By the end of 1936, when this statement was published, such principled positions were unlikely to be echoed in the official newspapers of the CNT. Prior to the organisation entering the central Republican government in November, with Montseny and García Oliver taking on ministerial roles, the editorial board of Solidaridad Obrera had been cleared out. One member of the replacement team was Salvador Cánovas Cervantes, a dubious character who considered anarchism to be a ‘racial’, indigenously Spanish movement. Another was Jacinto Toryho, who in January 1937 introduced a speech by the veteran geographer Gonzalo de Reparaz, which was subsequently published by the propaganda department of the CNT-FAI with the title ‘What Spain could have done in Morocco, and what it has done.’ This curious pamphlet lamented the missed opportunity of Spanish colonialism, which, had it been more enlightened in Morocco, might have turned the protectorate into ‘the cradle of a new Spanish empire.’

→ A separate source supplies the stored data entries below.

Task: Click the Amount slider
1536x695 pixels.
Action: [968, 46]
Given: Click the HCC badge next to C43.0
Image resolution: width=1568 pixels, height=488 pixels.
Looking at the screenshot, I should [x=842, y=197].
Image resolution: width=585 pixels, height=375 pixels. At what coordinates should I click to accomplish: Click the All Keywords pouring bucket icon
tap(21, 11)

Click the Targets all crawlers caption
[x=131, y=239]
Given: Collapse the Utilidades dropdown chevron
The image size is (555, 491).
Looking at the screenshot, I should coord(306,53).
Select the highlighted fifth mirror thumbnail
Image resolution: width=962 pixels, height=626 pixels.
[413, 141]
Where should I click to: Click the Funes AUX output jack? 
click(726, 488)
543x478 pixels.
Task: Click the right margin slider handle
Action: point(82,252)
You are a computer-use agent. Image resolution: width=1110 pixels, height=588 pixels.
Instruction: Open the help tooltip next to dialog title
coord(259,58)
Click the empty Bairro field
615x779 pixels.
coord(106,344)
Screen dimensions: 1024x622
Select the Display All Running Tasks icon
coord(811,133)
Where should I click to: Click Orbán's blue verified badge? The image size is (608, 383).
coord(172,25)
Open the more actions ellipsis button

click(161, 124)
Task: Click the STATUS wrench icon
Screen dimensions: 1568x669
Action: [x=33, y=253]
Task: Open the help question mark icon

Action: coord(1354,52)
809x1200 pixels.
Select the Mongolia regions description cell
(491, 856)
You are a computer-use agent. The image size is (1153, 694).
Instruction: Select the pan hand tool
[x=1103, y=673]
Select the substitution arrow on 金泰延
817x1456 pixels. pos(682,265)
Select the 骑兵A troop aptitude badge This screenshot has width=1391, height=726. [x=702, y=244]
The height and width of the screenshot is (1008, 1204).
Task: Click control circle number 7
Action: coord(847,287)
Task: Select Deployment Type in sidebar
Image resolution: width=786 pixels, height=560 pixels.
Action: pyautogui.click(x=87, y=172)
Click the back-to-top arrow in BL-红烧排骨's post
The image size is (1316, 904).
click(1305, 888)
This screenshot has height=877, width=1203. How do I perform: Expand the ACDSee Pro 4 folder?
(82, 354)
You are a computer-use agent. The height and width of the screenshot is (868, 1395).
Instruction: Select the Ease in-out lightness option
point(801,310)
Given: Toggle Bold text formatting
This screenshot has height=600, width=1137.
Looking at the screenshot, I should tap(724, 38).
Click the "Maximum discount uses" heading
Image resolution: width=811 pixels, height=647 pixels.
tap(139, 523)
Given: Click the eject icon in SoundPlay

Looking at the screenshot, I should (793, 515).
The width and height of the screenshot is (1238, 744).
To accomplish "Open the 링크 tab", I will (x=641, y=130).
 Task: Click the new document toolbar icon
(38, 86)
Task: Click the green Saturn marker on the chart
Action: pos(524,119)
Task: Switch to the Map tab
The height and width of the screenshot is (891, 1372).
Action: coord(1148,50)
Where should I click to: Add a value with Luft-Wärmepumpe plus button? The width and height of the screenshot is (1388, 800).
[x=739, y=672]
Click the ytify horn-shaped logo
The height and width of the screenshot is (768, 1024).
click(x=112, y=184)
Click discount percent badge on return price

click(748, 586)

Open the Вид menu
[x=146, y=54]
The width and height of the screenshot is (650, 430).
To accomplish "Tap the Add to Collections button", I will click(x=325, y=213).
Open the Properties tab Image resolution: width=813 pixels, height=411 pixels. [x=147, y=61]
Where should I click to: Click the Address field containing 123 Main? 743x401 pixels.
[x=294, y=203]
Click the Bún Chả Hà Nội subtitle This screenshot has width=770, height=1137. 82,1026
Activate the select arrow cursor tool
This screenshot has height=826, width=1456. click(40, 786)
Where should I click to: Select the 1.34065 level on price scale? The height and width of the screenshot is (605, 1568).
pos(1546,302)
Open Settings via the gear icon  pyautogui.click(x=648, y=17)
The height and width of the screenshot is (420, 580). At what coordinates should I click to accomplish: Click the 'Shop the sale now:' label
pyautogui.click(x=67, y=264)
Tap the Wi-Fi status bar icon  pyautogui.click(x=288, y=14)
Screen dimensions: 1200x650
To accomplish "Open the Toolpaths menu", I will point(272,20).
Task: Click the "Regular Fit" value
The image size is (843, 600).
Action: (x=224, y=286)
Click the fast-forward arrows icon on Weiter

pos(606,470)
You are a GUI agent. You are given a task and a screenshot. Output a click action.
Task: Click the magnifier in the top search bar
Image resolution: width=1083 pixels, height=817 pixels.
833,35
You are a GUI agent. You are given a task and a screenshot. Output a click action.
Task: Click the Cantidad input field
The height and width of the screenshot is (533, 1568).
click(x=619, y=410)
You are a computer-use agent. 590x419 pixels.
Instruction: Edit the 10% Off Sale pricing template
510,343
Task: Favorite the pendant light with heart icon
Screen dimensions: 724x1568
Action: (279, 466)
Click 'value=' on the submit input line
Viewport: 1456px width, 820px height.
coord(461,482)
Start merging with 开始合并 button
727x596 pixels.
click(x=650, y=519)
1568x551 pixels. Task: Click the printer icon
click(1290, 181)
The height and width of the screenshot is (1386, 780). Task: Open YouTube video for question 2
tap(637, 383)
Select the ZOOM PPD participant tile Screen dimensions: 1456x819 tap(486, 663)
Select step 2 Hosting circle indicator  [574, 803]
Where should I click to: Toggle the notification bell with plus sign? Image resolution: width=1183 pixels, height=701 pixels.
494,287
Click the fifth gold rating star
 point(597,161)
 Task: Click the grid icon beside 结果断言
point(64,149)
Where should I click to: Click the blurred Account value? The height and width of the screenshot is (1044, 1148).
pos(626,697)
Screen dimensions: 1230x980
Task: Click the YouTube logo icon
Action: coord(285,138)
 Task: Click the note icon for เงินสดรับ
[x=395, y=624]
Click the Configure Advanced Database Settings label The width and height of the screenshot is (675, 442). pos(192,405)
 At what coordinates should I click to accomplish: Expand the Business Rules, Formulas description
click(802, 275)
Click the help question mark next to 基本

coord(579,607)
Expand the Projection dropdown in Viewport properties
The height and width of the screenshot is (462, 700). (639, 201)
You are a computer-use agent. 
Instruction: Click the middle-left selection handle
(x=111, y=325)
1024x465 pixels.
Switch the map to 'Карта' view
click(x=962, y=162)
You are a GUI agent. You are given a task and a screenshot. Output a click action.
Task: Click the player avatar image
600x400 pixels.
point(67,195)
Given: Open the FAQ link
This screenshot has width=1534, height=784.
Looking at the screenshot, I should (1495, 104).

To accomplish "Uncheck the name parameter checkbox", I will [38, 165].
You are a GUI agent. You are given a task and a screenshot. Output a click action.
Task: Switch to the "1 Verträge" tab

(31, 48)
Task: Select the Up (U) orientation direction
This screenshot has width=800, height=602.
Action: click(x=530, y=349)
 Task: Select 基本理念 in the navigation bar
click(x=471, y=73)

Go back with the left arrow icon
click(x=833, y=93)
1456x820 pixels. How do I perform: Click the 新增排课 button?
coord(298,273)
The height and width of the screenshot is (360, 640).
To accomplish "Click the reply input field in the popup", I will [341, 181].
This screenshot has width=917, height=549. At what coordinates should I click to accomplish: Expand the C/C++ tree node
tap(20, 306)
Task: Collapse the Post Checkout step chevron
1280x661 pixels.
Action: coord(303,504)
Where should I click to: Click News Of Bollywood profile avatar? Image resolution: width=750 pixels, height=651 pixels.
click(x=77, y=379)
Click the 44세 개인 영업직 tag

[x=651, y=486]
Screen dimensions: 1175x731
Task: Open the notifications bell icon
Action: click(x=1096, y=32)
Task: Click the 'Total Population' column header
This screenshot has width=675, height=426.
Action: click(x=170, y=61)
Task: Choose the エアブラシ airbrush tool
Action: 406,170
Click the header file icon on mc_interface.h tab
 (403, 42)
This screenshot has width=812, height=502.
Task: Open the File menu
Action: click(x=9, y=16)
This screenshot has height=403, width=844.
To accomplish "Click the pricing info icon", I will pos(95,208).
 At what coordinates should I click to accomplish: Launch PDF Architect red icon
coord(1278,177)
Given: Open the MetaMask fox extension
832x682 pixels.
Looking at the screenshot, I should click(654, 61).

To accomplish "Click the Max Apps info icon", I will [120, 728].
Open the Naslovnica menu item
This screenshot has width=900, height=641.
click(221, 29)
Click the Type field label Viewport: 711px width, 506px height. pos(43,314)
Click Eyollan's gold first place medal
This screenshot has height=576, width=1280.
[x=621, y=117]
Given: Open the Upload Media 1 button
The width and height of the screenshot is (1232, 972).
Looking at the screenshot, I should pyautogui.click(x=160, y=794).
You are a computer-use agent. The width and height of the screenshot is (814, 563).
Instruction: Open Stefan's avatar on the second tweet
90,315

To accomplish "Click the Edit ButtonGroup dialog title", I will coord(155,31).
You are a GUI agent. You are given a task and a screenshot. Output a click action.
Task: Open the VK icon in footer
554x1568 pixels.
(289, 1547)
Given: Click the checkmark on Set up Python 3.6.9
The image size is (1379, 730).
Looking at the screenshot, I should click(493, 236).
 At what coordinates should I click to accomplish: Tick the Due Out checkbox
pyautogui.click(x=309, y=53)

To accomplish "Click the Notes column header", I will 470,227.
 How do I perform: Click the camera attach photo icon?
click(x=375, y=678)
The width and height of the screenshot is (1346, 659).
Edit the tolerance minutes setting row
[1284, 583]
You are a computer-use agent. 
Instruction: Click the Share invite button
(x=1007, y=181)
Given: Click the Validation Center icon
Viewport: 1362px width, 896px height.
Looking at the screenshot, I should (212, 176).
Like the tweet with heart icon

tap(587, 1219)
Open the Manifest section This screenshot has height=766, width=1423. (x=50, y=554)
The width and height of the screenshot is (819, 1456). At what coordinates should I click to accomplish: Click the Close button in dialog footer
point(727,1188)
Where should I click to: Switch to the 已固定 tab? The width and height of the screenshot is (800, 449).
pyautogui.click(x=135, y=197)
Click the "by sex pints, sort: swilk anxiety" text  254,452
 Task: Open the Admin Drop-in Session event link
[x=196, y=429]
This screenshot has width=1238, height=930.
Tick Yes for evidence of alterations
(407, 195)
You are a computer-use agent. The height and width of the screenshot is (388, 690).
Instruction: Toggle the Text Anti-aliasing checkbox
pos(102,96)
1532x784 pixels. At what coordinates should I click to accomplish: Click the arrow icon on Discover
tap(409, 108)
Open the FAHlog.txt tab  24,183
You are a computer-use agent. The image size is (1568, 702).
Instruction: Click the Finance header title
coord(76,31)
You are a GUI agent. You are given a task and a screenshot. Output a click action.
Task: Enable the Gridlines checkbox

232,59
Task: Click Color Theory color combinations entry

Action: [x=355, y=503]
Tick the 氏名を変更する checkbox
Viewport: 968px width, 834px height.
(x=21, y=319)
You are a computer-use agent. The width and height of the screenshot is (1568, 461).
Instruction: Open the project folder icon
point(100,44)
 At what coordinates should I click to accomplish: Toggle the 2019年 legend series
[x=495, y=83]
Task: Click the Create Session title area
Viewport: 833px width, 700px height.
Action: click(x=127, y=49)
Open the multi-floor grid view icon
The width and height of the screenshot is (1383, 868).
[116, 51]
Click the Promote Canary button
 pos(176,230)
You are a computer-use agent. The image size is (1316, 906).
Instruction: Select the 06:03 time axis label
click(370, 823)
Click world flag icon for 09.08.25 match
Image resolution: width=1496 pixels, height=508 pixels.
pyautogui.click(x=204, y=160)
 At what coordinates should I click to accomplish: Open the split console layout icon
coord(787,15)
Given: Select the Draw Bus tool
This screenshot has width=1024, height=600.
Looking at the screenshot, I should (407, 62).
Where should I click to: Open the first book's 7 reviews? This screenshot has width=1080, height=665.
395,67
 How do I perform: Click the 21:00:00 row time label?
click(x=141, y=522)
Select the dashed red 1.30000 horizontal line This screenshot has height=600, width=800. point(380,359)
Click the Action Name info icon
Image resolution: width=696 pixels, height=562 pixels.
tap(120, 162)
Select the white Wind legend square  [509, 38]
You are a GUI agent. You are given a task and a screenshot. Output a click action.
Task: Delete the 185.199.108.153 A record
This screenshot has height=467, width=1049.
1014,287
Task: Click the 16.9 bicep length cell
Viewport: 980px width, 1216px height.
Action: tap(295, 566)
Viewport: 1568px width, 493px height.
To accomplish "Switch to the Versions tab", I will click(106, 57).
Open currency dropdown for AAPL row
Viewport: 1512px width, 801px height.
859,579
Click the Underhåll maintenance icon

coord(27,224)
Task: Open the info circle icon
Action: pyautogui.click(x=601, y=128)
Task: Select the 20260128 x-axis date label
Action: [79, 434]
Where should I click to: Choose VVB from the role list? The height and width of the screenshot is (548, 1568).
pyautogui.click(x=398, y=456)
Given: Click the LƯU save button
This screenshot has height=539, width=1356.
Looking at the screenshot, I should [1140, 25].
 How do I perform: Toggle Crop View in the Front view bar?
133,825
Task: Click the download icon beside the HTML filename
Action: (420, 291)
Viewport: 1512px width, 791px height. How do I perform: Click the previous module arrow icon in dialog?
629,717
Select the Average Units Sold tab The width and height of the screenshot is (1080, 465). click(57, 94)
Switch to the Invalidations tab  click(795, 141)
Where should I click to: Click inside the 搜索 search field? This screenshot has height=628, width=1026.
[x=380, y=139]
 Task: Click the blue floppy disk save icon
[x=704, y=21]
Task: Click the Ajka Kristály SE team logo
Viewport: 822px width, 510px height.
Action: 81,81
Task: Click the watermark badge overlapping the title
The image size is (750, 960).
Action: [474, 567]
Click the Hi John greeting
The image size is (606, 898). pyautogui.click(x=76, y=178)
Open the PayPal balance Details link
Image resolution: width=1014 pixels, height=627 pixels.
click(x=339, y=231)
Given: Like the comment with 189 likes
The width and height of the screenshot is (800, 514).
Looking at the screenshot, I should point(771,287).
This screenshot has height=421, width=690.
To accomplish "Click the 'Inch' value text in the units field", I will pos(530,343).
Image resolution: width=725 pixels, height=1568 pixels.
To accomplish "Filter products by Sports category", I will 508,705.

It is worth considering whether the extension of such civilisational thinking in the anarchist movement, and particularly among some of those in positions of influence, may have been an obstacle to a more coherent approach to Morocco during the war. But even if we disregard such examples as regrettable anomalies, the alternative conceptualisation of Moroccans as allies which briefly flourished when championed by García Oliver, was also limited. For one thing, it glibly assumed a commonality of interests and purpose among self-appointed representatives of the Moroccan nation in the Moroccan Action Committee and the tribespeople of the Rif who had fiercely resisted incursions into their territory in the previous two decades. This was not the case, as the historian Maria Rosa de Madariaga has made clear. García Oliver, remembering his meeting with the urbane and multi-lingual Moroccan Action Committee, was disappointed that they were not the kind of rabid and fanatical nationalists he had hoped to encounter. He later reflected in a letter to Abel Paz that the failure of the entire episode had less to do with the anarchists or the Republic than with the fact that ‘the Arabs and Moroccans were still in the midst of a secular dream, from which they would only be awakened by the Jews with the creation of the state of Israel.’ We can read this as one more facet of the exoticisation of Moroccans that had served other sectors of the CNT as justification for paternalist colonialism and racist propaganda, or a comforting counter-narrative designed to shift responsibility for defeat; quite likely it was both.

The role of Morocco in the Spanish civil war is one element in the longstanding tendency to look back at the war and pose counter-factual arguments that result in a comforting parallel universe in which fascism lost. Collaboration with the Republican state is another. The latter limited the autonomy of Spanish anarchism and prevented the movement as a whole from acting in accordance with its principles. A declaration of independence for Spanish Morocco and its unpredictable consequences is one imagined scenario that may have resulted from an alternative path. This is possible but closer examination of the history provides no comforting assurances. Collaboration encouraged and made hegemonic tendencies that were already present in the movement: the most relevant to this article being an understanding of civilisation that carried with it nationalist and racist baggage. The fact that the biggest and most successful anarchist movement in history was unable to completely overcome these obstacles to libertarian communism is perhaps unsurprising given the movement’s international isolation and the predominance of racist ‘common sense’ in the period. While the ease with which anarchists were able to draw on their own tradition to justify nationalist positions is unsettling, the internationalism promoted in the pages of Solidaridad Obrera in the summer of 1936 and articulated alongside an interconnected anti-sexism and anti-racism by Mujeres Libres provide resources that may help guard against complacency on these issues today.